Introduction to Serverless Computing
Cloud migration has enabled software companies to outsource their old-school, in-house servers to cloud providers thanks to an infrastructure-as-a-service approach. After that, IT admins and operations people continued to manage the provisioning, patching, and securing of their cloud servers.
Eventually, cloud providers came up with a new cloud execution model where they fully manage the provisioning and the allocation of these servers. In this model, called function-as-a-service or serverless, cloud vendors run your applications in a stateless, ephemeral container when triggered by an event.
There are many different event triggers, such as a direct API call, a message written to a queue, a signal sent by an IoT device, and so on. FaaS arose as a business model thanks to its pay-as-you-go billing method. With this, cloud providers charge their customers only for the time the function is running. This is particularly useful for companies that have unpredictable traffic because they can scale automatically, and they don't pay for idle resources.
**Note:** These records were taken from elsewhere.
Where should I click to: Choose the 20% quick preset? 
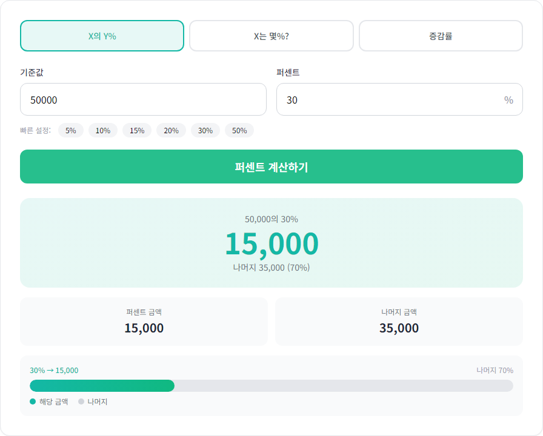pos(171,130)
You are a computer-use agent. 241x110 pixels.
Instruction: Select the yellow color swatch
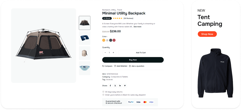tap(104, 40)
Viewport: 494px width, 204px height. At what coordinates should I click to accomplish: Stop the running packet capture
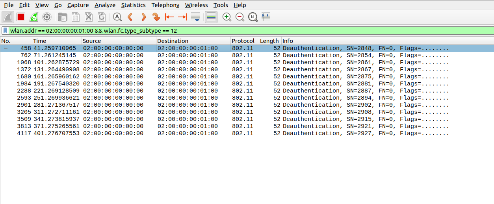click(21, 17)

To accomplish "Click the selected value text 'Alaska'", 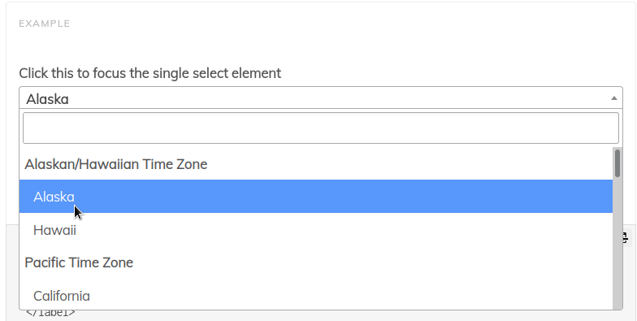I will [47, 99].

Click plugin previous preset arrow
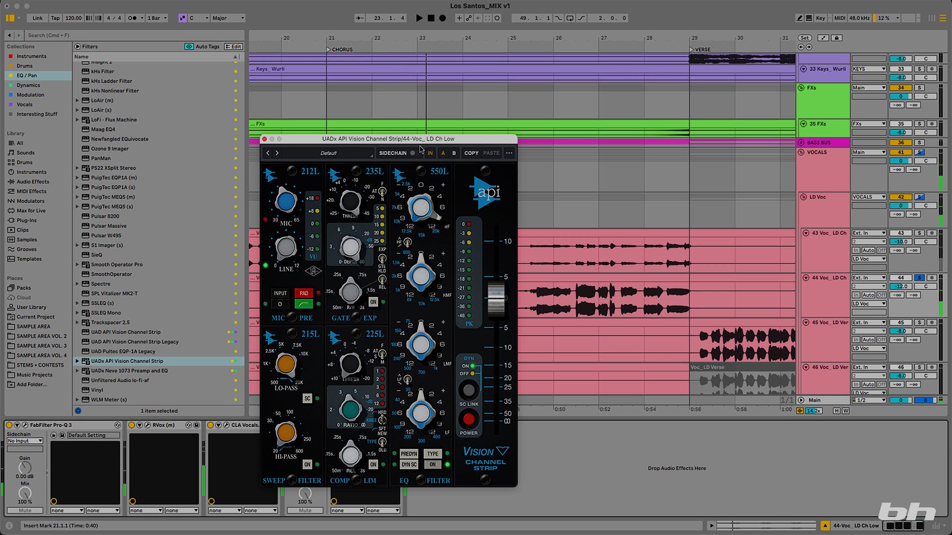(268, 153)
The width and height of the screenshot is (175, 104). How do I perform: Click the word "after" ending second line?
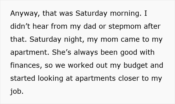click(152, 27)
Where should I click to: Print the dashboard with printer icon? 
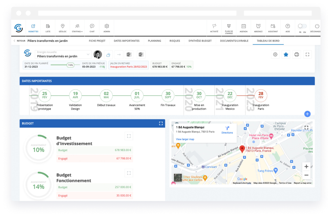pos(297,54)
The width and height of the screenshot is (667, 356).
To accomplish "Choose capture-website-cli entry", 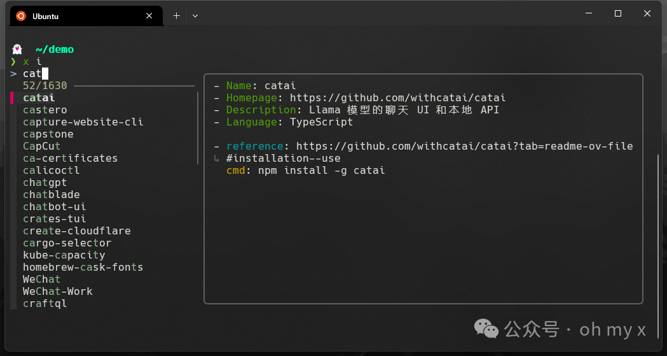I will point(83,122).
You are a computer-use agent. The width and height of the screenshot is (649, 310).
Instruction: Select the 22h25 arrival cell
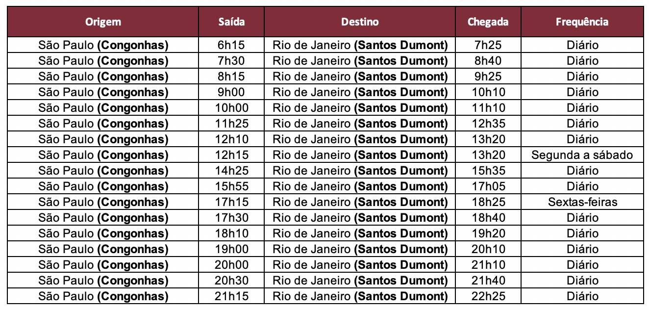(x=488, y=296)
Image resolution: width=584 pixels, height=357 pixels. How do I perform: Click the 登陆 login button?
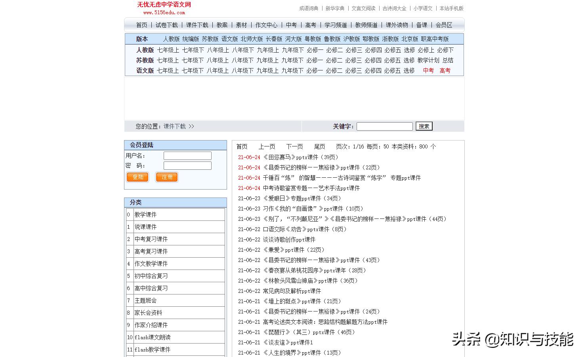[137, 177]
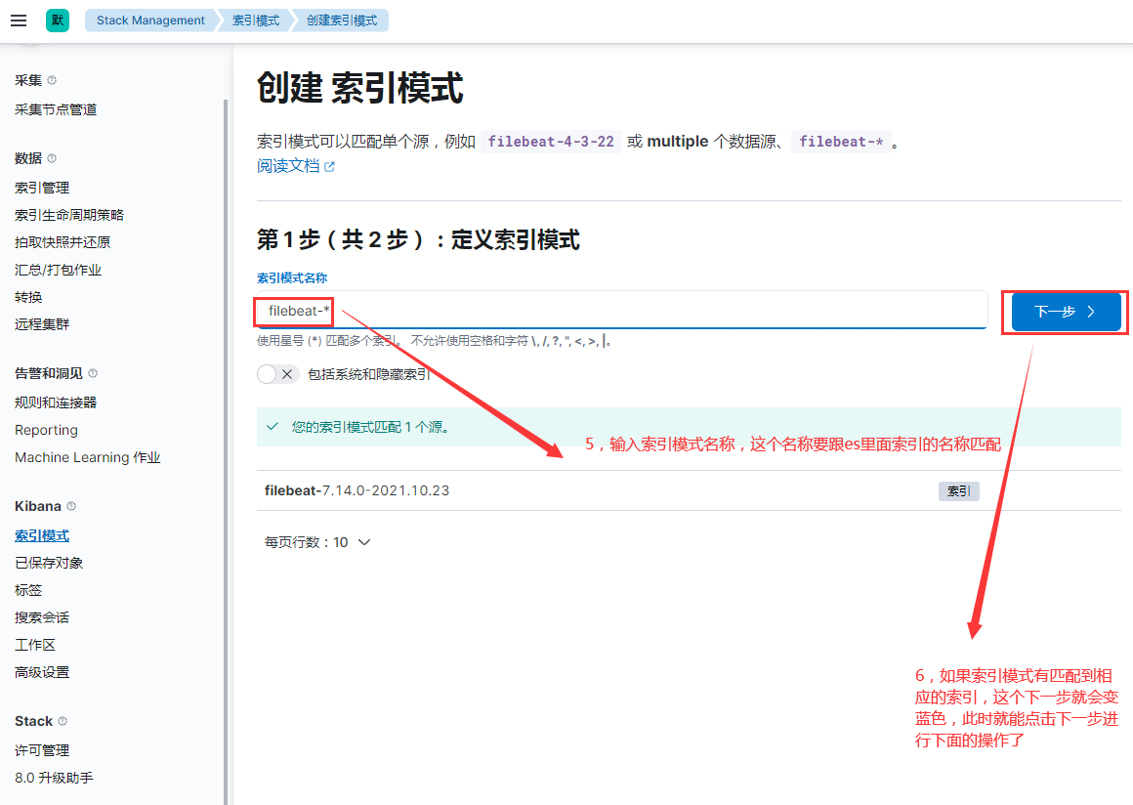1133x805 pixels.
Task: Click the X icon on the hidden-index switch
Action: [x=288, y=373]
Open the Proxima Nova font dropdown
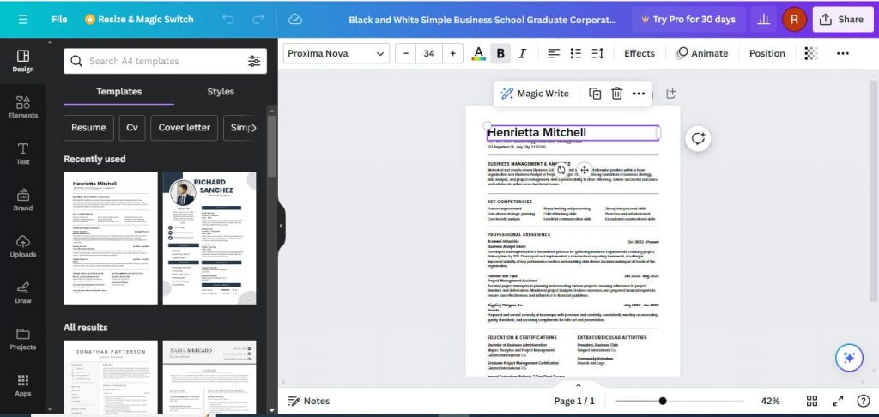 pos(336,53)
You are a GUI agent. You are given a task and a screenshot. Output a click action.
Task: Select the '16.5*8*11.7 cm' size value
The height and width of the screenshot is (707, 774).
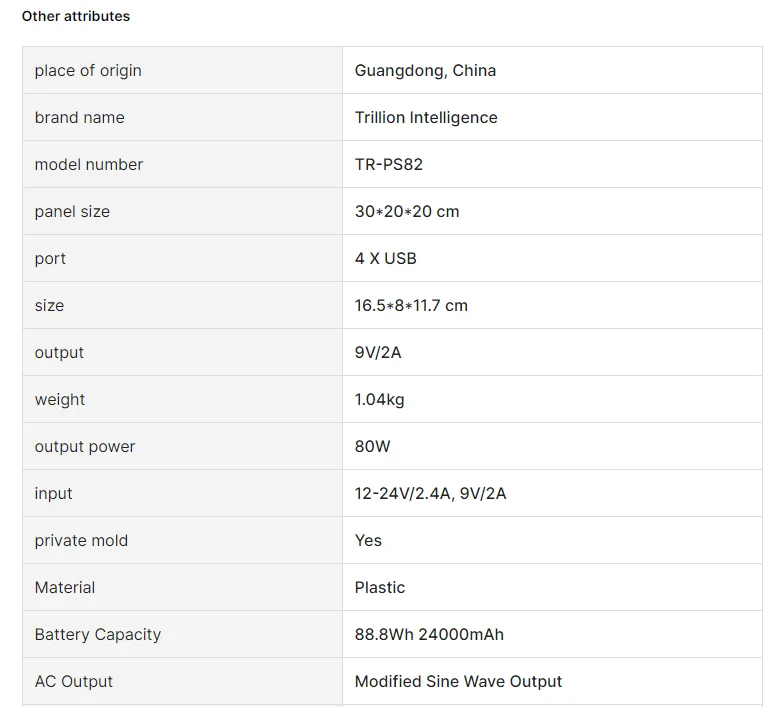pos(411,305)
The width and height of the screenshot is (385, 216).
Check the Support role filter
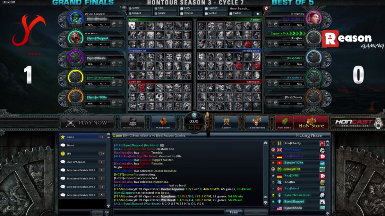point(206,8)
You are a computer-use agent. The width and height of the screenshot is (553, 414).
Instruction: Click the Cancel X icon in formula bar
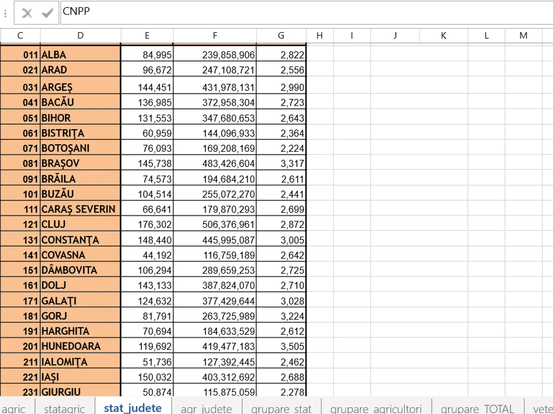coord(27,13)
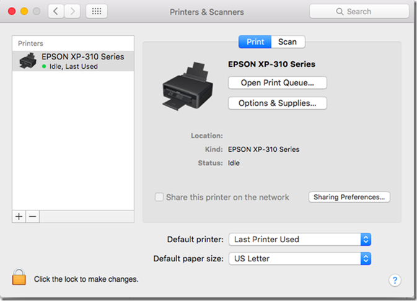Click the plus button to add printer
Image resolution: width=417 pixels, height=301 pixels.
pos(19,216)

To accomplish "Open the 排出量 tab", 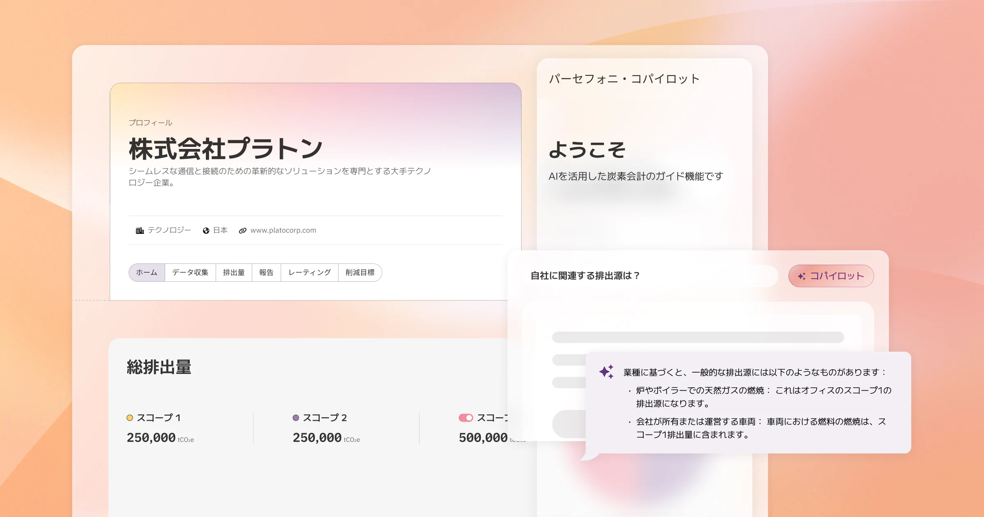I will 234,272.
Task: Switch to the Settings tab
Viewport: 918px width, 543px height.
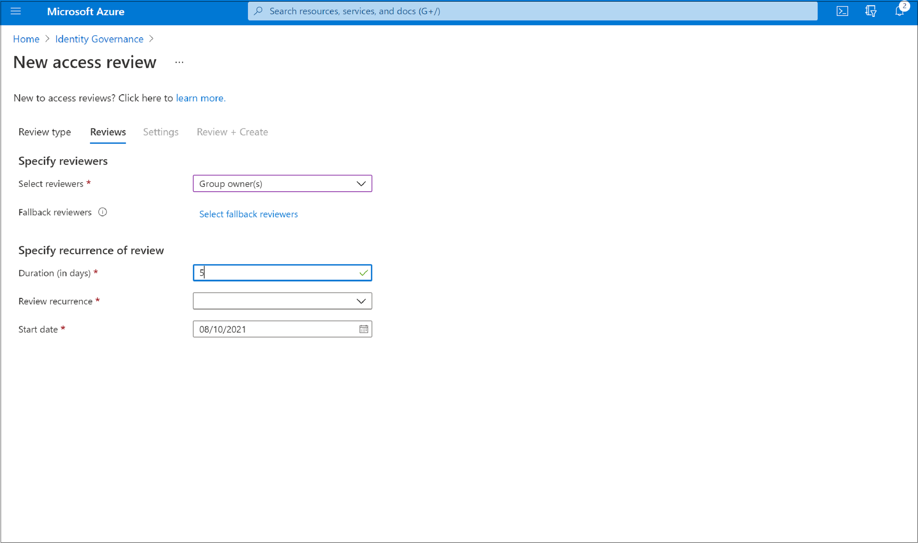Action: 161,132
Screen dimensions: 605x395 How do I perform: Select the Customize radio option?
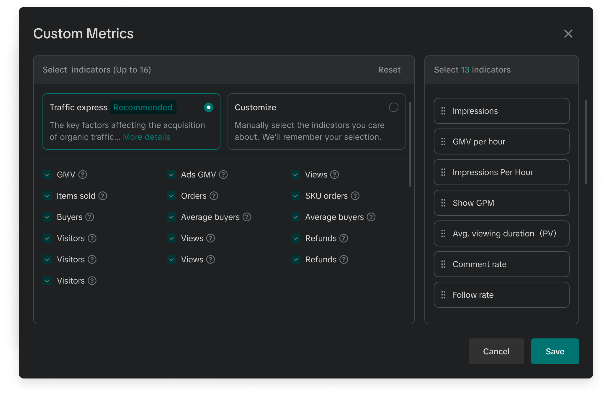point(393,107)
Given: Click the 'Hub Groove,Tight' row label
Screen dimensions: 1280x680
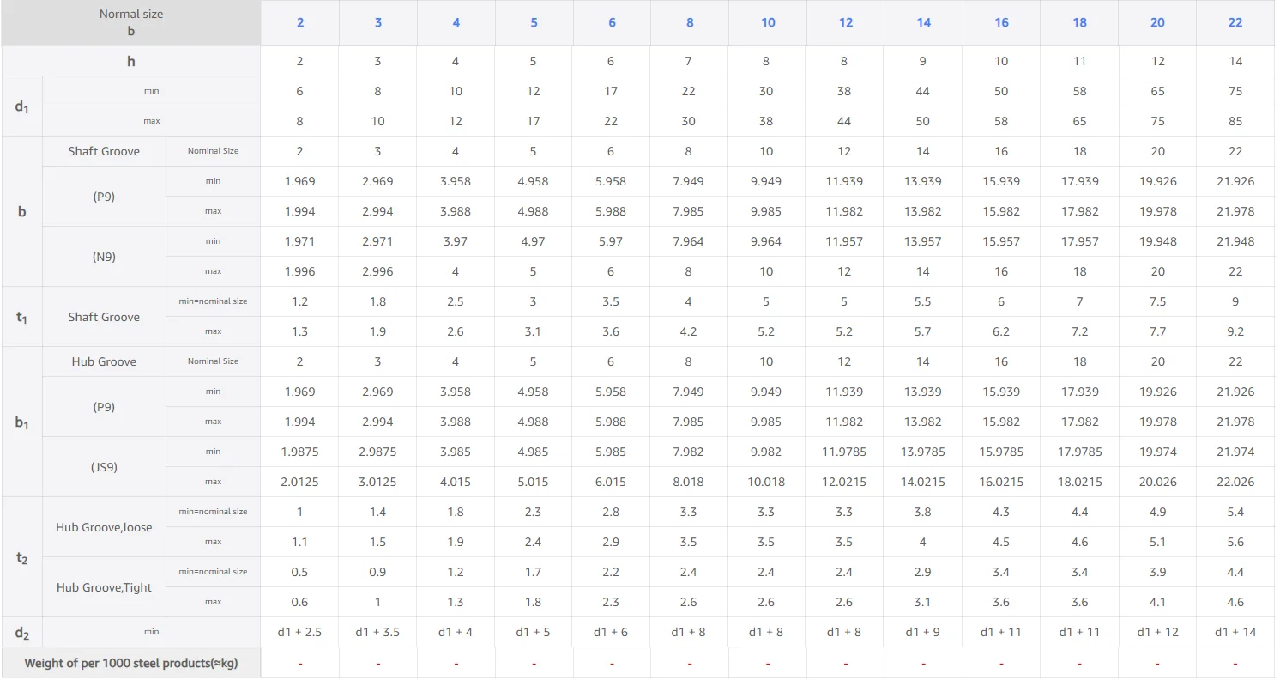Looking at the screenshot, I should click(104, 587).
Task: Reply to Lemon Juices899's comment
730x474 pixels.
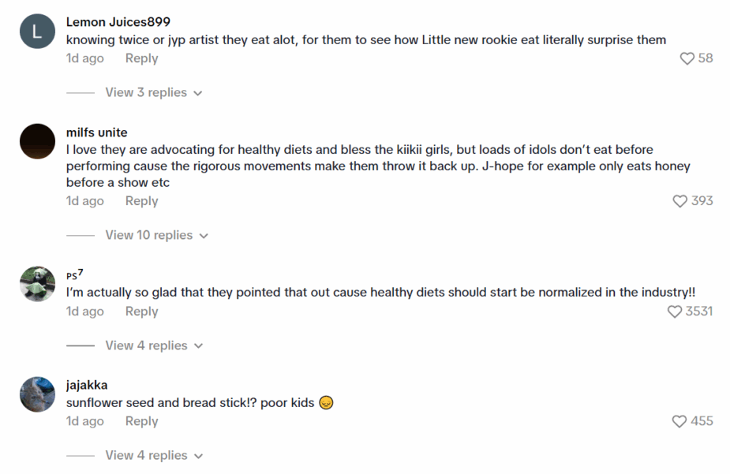Action: tap(141, 58)
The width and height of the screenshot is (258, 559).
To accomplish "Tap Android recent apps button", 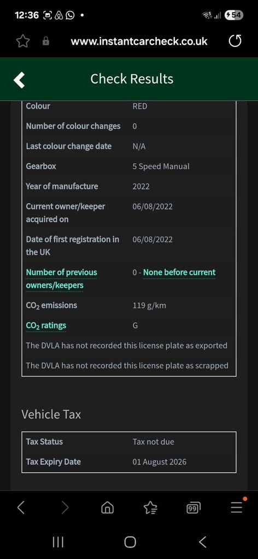I will coord(58,542).
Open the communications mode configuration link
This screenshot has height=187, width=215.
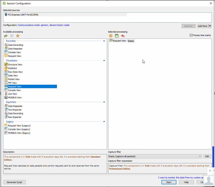(x=44, y=25)
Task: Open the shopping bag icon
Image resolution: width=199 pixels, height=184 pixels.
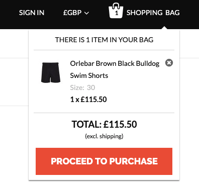Action: pos(116,11)
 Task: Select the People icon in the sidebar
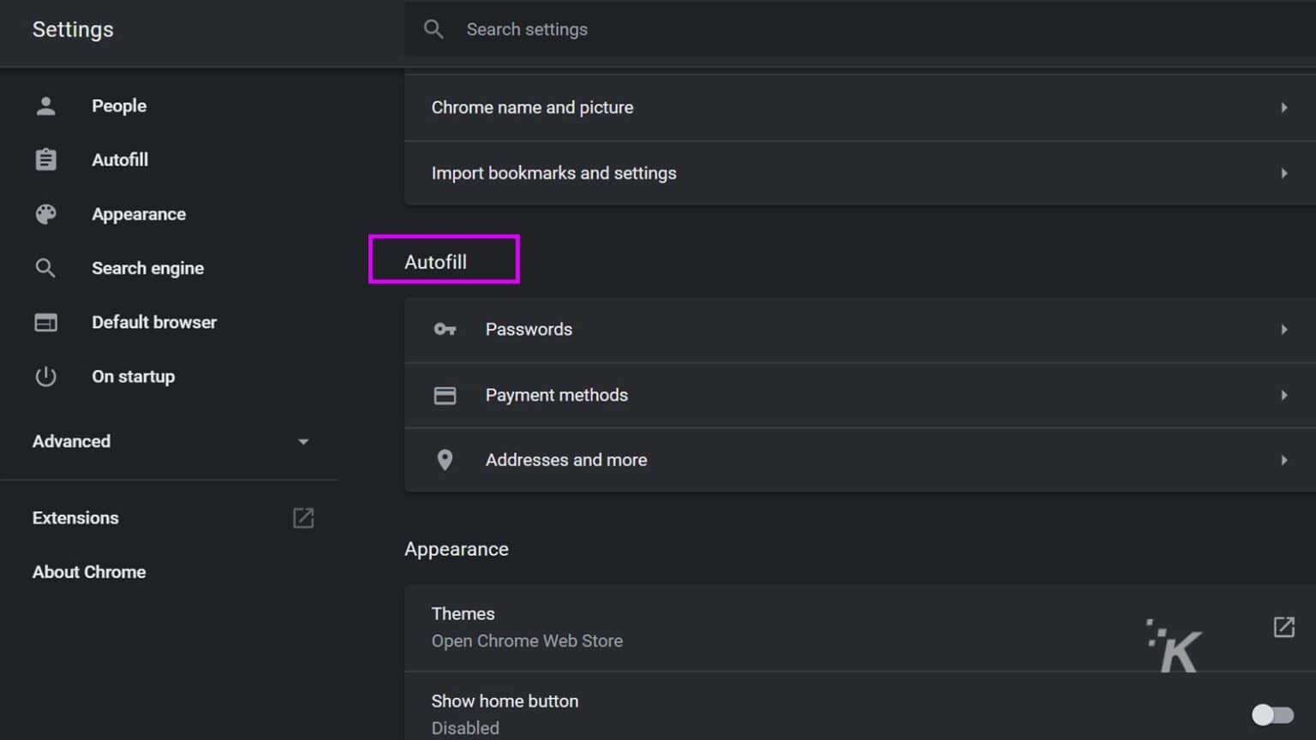(x=45, y=105)
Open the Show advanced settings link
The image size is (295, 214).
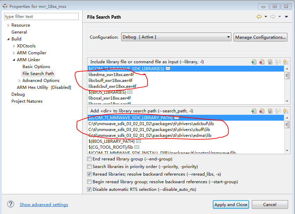(44, 204)
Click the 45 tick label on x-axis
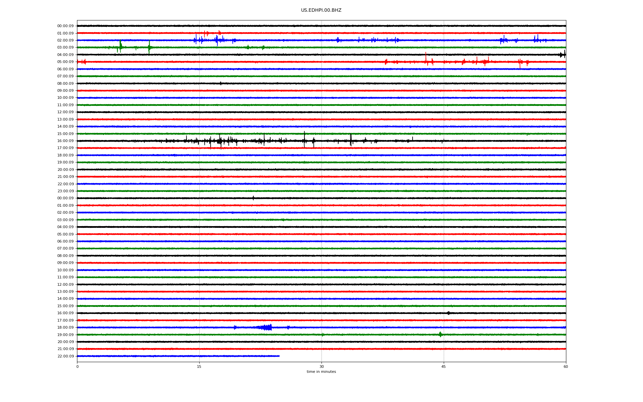The height and width of the screenshot is (402, 643). (443, 366)
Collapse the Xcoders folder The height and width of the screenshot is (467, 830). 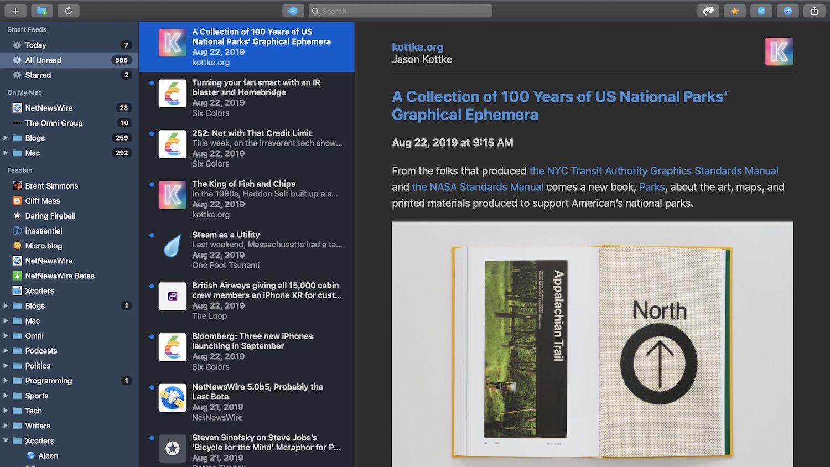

AWS announced its Lambda service as a FaaS solution back in November 2014. Azure and Google Cloud Functions followed in early 2016 and March 2017 respectively.
However, in exchange for the pay-as-you-go service and simplicity in operations, software developers lost the ability to monitor their serverless applications. This is due to developers uploading their code onto cloud platforms that do not provide access and control of the cloud-based environment. This Refcard looks into challenges of monitoring and observability within serverless architectures and explains how a monitoring system for a serverless architecture can be implemented.